Linear regression - when errors are correlated and from different f distributions


New Member
Hi all,

This question relates to research assessing the hearing of new born babies.

As mentioned in the title, I wished to solve the univariate model y = m*x + c + err, where each error term err_i comes from an F distribution, F(d1, d2), with d1 a known constant and d2 a known linear function of i. I'll give details on how the model arises below if people are interested.

If I ignore the error correlation structure I think I can code an MLE estimator for m, but I'm now sure how to assess the confidence interval of m, or even what distribution the estimate of m will have (less than 300 observations if that's relevant)

So my question: how would I go about testing the hypothesis m = 0 for the uncorrelated error case (and if possible the correlated case). I can simulate the system for empirical data if required. Answers or directions to references would be most appreciated.

Thanks in advance xD.

Problem model (if you’re interested):

After presenting an auditory stimulus the brain’s activity is measured giving a discrete time series x(t). I'll use x_i(t) as the time series from the ith stimulus presentation. This time series is assumed to be of the form x_i(t) = h(t) + N(0,sigma), where h(t) is the brains response to the stimulus, and we wish to test if var(h(t)) = 0 (i.e. if there’s any brain response).

So to do this, we use an f test comparing the variance of the signal + noise, var(X), with X = {x_1(t), x_2(t), ..., x_n(t)} to the variance of the noise alone var(noise), noise = {x_1(t) - h(t), x_2(t) - h(t), ..., x_n(t) - h(t)}.

So var(noise) is calculated as expected by estimating h(t) as the mean of X, h_est(t) = E(X), so the jth sample of h_est, h_est[j] = E(x[j]) = E({x_1[j], x_2[j], ..., x_n[j]}).

Instead of the simple estimation of var(X), we use var(X) = n * var(h_est(t)), estimating the population variance using the variance of the sample means. This formula is correct under the null hypothesis that var(h(t)) = 0 (because all samples are drawn from the same population), but an overestimate if var(h(t)) > 0, (E(x[j]) != E(x[k]) because h[j] != h[k]).

This gives the f statistic:

Fstat = ( n * var(h_est(t)) ) / var(noise)

for the f distribution with d1 = the number of samples in x(t) and d2 = (n-1) * the number of samples in x(t).
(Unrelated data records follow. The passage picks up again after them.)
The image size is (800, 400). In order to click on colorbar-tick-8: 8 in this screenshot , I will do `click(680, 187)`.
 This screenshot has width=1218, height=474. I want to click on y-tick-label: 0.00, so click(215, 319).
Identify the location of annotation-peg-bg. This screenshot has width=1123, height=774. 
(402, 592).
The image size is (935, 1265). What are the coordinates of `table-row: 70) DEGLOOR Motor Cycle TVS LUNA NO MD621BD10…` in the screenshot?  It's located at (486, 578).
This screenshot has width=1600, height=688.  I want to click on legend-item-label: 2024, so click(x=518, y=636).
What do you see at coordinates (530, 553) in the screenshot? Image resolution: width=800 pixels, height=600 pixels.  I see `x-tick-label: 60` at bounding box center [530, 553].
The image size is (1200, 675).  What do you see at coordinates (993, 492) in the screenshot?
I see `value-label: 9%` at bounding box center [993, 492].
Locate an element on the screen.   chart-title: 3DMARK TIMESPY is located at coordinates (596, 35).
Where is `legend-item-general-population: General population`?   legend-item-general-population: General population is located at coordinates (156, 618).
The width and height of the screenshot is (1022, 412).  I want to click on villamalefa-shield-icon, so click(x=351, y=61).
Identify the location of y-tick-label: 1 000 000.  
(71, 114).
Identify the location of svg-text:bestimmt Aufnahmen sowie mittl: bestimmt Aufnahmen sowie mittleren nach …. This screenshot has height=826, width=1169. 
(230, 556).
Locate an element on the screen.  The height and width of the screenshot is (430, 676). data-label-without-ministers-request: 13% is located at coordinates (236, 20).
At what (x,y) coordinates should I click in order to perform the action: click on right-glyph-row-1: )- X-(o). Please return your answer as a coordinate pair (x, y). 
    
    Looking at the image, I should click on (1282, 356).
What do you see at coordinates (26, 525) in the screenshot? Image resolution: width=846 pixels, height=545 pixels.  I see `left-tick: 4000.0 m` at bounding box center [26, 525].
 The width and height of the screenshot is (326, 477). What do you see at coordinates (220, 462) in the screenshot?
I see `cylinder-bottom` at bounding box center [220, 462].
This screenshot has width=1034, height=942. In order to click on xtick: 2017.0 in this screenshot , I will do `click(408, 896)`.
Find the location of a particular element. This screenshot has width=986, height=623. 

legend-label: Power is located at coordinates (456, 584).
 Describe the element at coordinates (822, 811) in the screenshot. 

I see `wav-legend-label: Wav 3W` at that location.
From the form of Fstat we see that if var(h(t)) > 0, the f statistic will grow linearly in the number of stimuli presented (which also means it grows linearly in time) with m = var(h(t)) / var(noise), i.e. the SNR. In practice, during testing you can watch the Fstatistic increase over time, and know that it will eventually reach a value that satisfies the probabilistic confidence level.

The hope is by treating the f statistic as a time series, Fstat(n), that testing if m = 0 will prove a more powerful test than the f test on a individual elements of the series (i.e. once you can say with some certainty that the f statistic is increasing with n, you don't have to wait for the f score to satisfy the probabilistic confidence level.

There's a lot of repeated statistical testing going in the present form (test Fstat[1], then Fstat[2] then ...), the argument being that for large enough n these f statistics are so correlated (same test on almost entirely the same data) that corrections for repeat tests aren't needed. In practice the test is never completed until a minimum number of stimulus presentations have been given.